- Born: 22 February 1994 (age 31) Modena, Italy
- Occupation: Singer
- Years active: 2010–present

= Federico Rossi (singer) =

Italian singer and actor (born 1994)

Federico Rossi (born 22 February 1994), also known as Fede, is an Italian singer.

==Career==
Rossi met Benjamin Mascolo online and, together with him, formed the pop duo Benji & Fede in 2010. After the initial years, the duo was signed by the major label Warner and released four albums between 2015 and 2019, all of which reached the top of the Italian charts. The duo released several successful singles, including the 2019 summer hit "Dove e quando". In 2020, the duo announced their breakup, after which both musicians began solo careers.

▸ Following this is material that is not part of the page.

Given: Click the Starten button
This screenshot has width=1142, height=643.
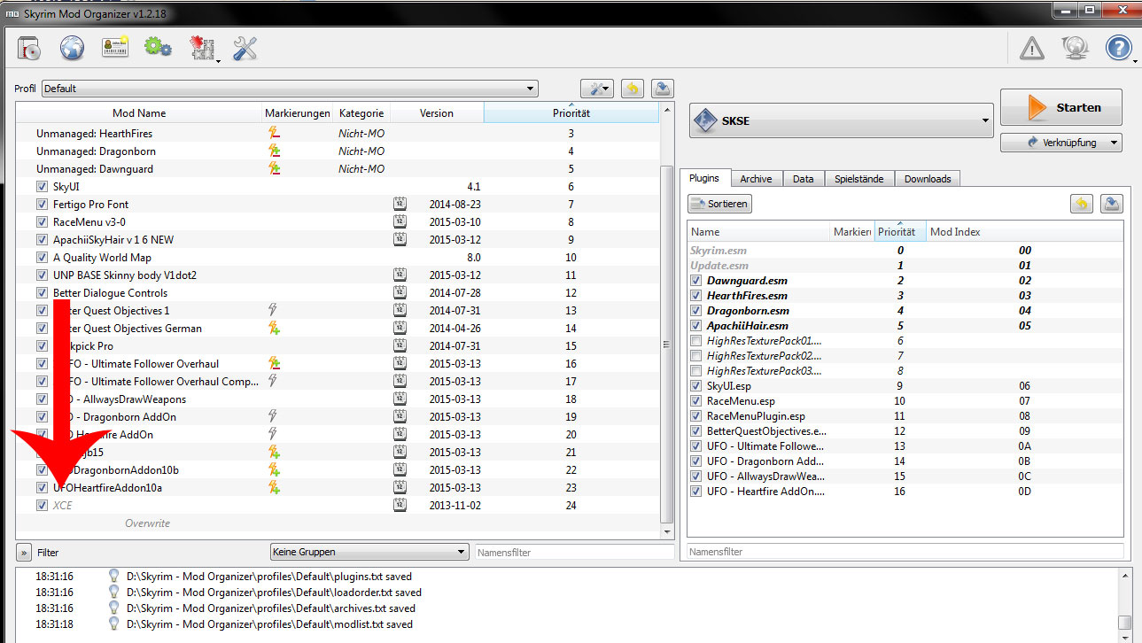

In April 2021, Rossi released his first solo single "Pesche", which peaked at number 46 of the Italian singles chart and was certified platinum. On 28 May 2021, he was featured in Annalisa's song "Movimento lento", which became a summer hit in Italy and was certified triple platinum. In the same year, he released his second solo single "Non è mai troppo tardi", which earned him another platinum certification, and dueted with Ana Mena in the single "Sol y mar".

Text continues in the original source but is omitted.